-- DATA FOR THIS EXERCISE follows --

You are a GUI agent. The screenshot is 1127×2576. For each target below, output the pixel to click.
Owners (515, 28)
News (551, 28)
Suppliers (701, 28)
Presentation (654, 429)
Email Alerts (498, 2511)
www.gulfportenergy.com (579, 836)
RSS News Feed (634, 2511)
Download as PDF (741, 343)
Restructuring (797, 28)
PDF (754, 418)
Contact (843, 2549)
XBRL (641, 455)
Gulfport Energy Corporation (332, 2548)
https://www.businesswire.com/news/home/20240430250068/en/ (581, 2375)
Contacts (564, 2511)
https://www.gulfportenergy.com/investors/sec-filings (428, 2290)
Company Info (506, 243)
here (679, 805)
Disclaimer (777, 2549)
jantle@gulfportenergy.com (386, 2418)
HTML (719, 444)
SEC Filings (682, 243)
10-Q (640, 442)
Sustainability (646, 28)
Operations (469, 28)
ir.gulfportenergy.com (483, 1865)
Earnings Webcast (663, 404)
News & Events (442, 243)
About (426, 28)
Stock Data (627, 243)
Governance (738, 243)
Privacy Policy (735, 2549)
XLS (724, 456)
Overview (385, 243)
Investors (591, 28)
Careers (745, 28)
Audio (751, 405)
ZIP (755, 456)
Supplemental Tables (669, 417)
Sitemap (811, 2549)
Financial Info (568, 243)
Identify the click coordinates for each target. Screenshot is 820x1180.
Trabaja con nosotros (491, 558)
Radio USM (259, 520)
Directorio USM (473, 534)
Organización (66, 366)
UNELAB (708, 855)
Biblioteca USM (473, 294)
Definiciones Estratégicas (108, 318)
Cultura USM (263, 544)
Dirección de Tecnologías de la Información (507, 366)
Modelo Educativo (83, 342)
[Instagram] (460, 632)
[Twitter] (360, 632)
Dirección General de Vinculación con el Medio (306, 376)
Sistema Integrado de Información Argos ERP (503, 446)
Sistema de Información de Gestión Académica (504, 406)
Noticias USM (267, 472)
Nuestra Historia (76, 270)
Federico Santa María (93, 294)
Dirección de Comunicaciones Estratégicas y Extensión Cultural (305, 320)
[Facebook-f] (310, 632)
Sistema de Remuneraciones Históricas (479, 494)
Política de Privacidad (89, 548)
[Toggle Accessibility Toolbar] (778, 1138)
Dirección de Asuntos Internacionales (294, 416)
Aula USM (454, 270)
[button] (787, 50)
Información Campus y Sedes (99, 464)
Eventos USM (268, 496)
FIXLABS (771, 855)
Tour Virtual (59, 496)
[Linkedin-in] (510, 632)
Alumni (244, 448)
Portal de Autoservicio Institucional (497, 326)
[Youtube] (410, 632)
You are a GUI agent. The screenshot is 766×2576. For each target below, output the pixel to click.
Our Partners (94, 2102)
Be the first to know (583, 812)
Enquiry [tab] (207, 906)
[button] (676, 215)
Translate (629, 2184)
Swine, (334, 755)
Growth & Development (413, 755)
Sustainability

-- DATA FOR THIS EXERCISE concluded --

» TRY IT
Reproduce exactly every line between the line with "Be the first to know (583, 812)" and the last line of the records above, both included.

» SOLUTION FOR THIS PROBLEM
Be the first to know (583, 812)
Enquiry [tab] (207, 906)
[button] (676, 215)
Translate (629, 2184)
Swine, (334, 755)
Growth & Development (413, 755)
Sustainability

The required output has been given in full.